Russia woke up in shock on Saturday. The press, the social media, the politicians - all describe the killing of Boris Nemtsov, one of the leaders of the country's opposition, as something that was - until Friday night - completely unthinkable.

He was gunned down a stone's throw away from the Kremlin, in an area which is always tightly policed, and where security cameras are everywhere you look. He was, it appears, tracked for hours as he travelled around central Moscow.

Russian President Vladimir Putin called the killing a "provocation" and ordered Russian police chiefs to personally oversee the investigation.

And they were quick to come up with suitable theories.

The head of the Russian Investigative Committee, Vladimir Markin, said that he believes the murder could have been "a provocation aimed at destabilising the country".

Image source, Reuters
Image caption,
One theory suggests Mr Nemtsov was targeted for his opposition to the Ukraine conflict

In a statement, he explained: "Mr Nemtsov may have been sacrificed by those who do not shun anything to reach their political gains." The investigative committee is also looking at a possible "Islamic extremism" connection, and at Mr Nemtsov's links in Ukraine.

Less high-profile police officers have been at work all night. They checked a number of white Ford saloons - Mr Nemtsov's killers reportedly drove one of those ubiquitous cars. And they trawled through Mr Nemtsov's flat in central Moscow, seizing documents and computer drives.

This work will probably take a very long time. From experience, few in Moscow believe that it will name those who ordered the killing. Russian police have a long history of catching people who pull triggers - but they are much less successful when it comes to identifying their masterminds.

In 2006, Anna Politkovskaya, a prominent investigative journalist, was killed in central Moscow. Shooters have been found and jailed; but who ordered the assassination remains a mystery.

So investigations of such high-profile cases have little credibility. Cynical and accustomed to the rule of corruption, many in Russia believe that police can be easily bought off by the rich and the powerful.

People who do end up in the dock are often seen by the public as small fry, too poor to buy freedom from prosecution.

Well-known Russian journalist Aider Muzhdabaev wrote on Facebook: "Footage from CCTV cameras which tracked Boris's killers could be put together into a feature-length film. But I'm certain that characters of this film will never be identified, found, or sentenced."

The assassination of Mr Nemtsov is already polarising society. Opposition supporters blame the Kremlin. And pro-Kremlin experts and pro-government media are, mostly, in agreement with President Putin.

Sergei Markov, a high-profile pro-government political expert, wrote on Facebook: "One needs to say, honestly, that Boris Nemtsov was killed by people who want to see 'a revolution' in Russia and who organised the Maydan 'protests' in Kiev".
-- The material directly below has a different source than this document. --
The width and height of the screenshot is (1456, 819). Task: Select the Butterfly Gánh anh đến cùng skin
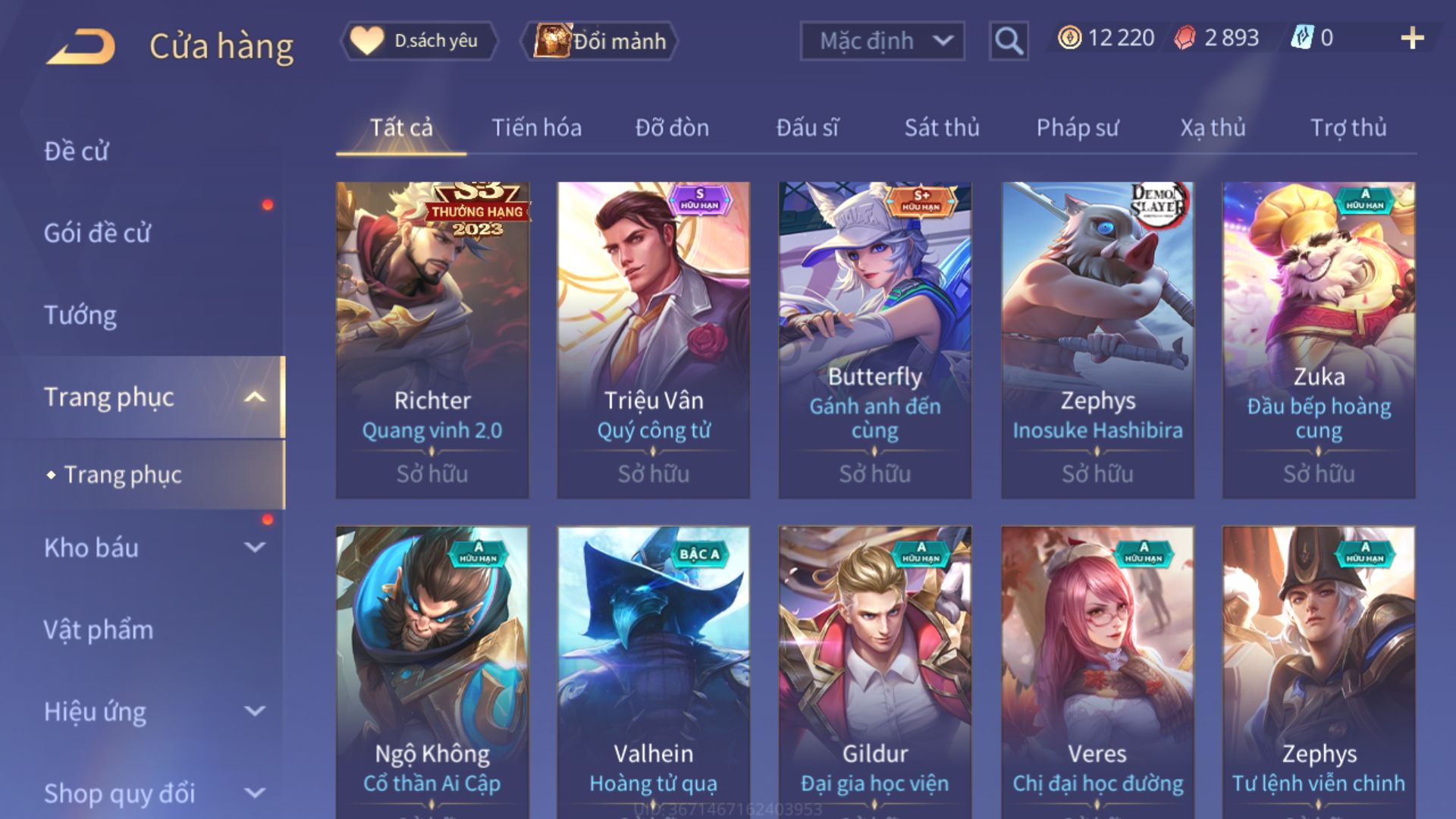pos(875,340)
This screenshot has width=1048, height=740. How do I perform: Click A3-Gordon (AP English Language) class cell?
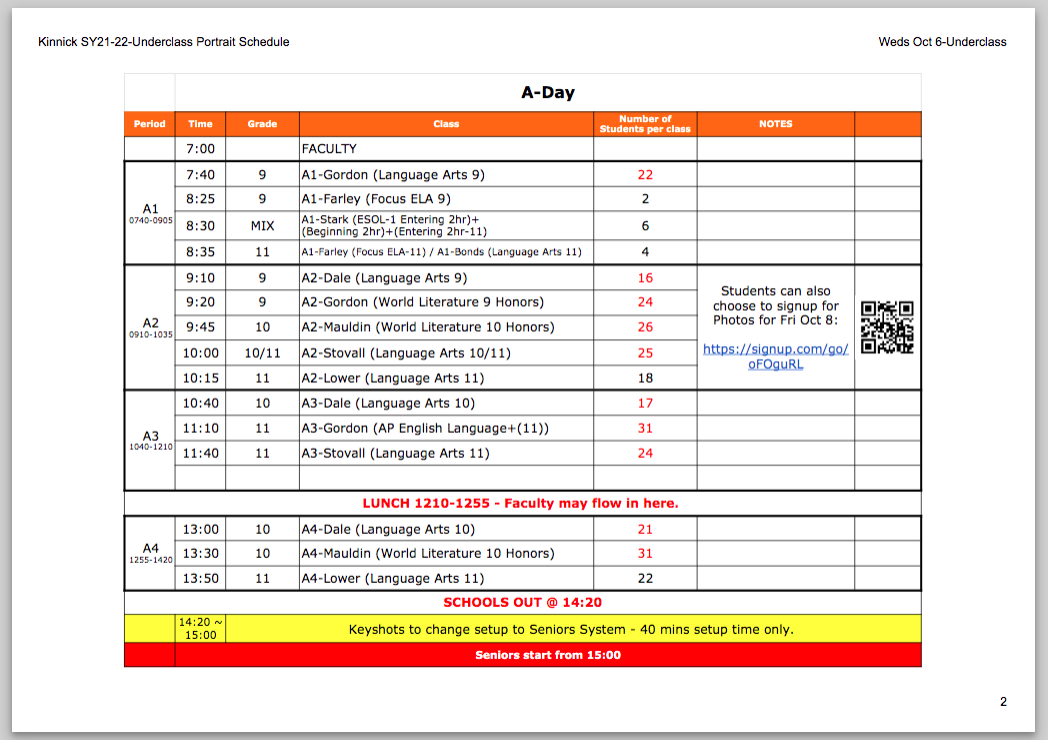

Critics of the Kremlin are expected to gather for a remembrance ceremony on Sunday. Very few of them blame the Kremlin directly.

Their consensus seems to be that it's too early to draw conclusions. But many think that the killing was - indirectly - linked to events in eastern Ukraine.

One theory is that Russian nationalists who fight there are becoming more and more powerful. As they return from Ukraine, battle-hardened and spurred on by propaganda in the state media, they seek to punish people whom they see as enemies of the new Russia.

Mr Nemtsov's political stance - liberal and pro-Western - did not fit into their view of the world.

It will be months before it becomes clear who was behind the murder. It may take years for their motives to emerge. But this killing is likely to become a turning point for Russia. Being a politician there is again mortally dangerous - like it was in the chaotic years which followed the collapse of the Soviet Union.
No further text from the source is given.